Top of Provided material

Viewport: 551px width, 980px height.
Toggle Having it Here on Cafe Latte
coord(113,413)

Bottom of Provided material
Top of Provided material

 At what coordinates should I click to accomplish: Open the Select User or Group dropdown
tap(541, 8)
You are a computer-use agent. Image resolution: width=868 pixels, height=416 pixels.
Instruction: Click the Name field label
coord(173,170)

Bottom of Provided material

§ **Exercise goal**
The answer must consist of every line from the entries above that contains "width".

§ **Solution to the exercise**
Viewport: 551px width, 980px height.
You are a computer-use agent. Image resolution: width=868 pixels, height=416 pixels.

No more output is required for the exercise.